After almost two years of stringent public health restrictions, one would think that the return to the pre-pandemic normal would be warmly welcomed by all. Yet many are not ready to let go of the measures we’ve complained about endlessly.
Society is particularly divided over the lifting of the mask mandate which has been seen as a critical line of defence against the coronavirus. We hated them but won’t give them up now that we can… it appears!
Come Monday Ontarians will no longer be required to mask up in most indoor settings including schools, restaurants and bars, gyms, movie theatres, shopping centres, etc. (They will however be needed on public transit.) But everyone I’ve spoken to says they will continue masking up in crowded indoor public spaces like grocery stores and shopping centres.
Surprisingly those in favour of protective facial coverings appear to outnumber the people who can’t wait to ditch them. Nationally, 73 per cent said they would support continuing masking requirements in public spaces according to an Angus Reid Poll.
Does that mean masks are still necessary? Or are we just too afraid to give them up?

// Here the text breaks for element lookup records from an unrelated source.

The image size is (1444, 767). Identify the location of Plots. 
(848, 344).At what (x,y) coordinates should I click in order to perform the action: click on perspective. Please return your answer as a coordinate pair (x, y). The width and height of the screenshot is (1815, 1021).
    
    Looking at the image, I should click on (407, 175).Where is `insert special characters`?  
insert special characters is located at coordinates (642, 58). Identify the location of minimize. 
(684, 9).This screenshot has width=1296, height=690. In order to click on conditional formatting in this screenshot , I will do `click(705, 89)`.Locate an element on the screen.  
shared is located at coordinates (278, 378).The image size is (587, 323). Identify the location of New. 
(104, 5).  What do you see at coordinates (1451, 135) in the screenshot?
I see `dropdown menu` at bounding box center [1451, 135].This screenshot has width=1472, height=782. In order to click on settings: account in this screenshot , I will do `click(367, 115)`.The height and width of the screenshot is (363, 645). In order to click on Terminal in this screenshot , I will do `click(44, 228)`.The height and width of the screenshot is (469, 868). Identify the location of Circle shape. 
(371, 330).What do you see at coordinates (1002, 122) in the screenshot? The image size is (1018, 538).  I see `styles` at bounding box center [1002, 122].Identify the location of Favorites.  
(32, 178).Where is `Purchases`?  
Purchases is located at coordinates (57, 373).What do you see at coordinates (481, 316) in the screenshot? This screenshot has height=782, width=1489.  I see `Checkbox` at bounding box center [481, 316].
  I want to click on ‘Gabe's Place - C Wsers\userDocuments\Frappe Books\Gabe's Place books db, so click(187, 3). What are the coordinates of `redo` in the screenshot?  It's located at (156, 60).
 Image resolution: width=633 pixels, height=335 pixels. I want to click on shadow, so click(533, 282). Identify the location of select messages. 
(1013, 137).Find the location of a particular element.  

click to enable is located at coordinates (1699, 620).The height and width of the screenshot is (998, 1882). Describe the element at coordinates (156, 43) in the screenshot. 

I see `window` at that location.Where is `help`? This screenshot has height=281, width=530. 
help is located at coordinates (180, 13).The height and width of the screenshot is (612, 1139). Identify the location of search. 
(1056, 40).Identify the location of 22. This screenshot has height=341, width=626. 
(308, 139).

School authorities and some health care professionals in Ontario have gone on record to say it’s too early to ditch the masks. Ontario’s opposition party leaders quickly picked sides and condemned the provincial government’s move which they branded as a political one.
Ironically, whether for or against lifting restrictions, all parties are aiming to score points with voters in the upcoming June election. But irrespective of self-serving intentions, Ontario’s timing for ending the mask mandate is still highly questionable.
Around two million students will be returning to school on Monday, many having travelled outside the province and country during March Break. It seems logical to have hung on to the mask mandate for another two weeks, no?
Moreover, it’s not just masks that are going away, but COVID-19 screening protocols and the controversial vaccine passports as well. This does seem like a risky move given all the March Break activity and the fact that the BA.2 subvariant (described as “stealth Omicron”) is driving up case numbers across the world.
Health Minister Christine Elliott acknowledged that it may soon account for 50 per cent of all infections in the province and that Ontario is monitoring its global progression closely. She said it’s not impacting the health system yet, but things could change.
Ask Doug Ford and he will simply point to Ontario’s top doctor. But it would be naïve to think that Dr. Kieran Moore didn’t have any political pressure when making decisions about lifting public health restrictions sooner rather than later.
So, from now on Ontarians will have to exercise their own judgement in the mask matter for starters. Ford has said that he will continue to wear the mask “for a few more days”. Dr. Moore alluded to the same. The pastor at my church also encouraged us to wear masks at least till Easter (April 17) since social distancing is no longer possible.
Businesses will also have to decide whether to stick with COVID-19 protocols, modify them or banish them forever. The public will judge them accordingly, no doubt.
We’ve already been warned about a potential rise in cases as a result of capacity limits and restrictions being lifted and now the BA.2 threatens any attempts to return to a pre-pandemic normal. So chances are masks will still be around.
But there is concern that those choosing to continue wearing masks (to protect themselves or a vulnerable loved one at home) may face public backlash. Yes, the tables have turned!
Sadly, studies have shown that the pandemic has made us intolerant and divided society rather than bring us together. But we have the power to change things as we attempt to turn the page on COVID-19.
So, let’s be respectful of people’s choices especially when they are different from our own.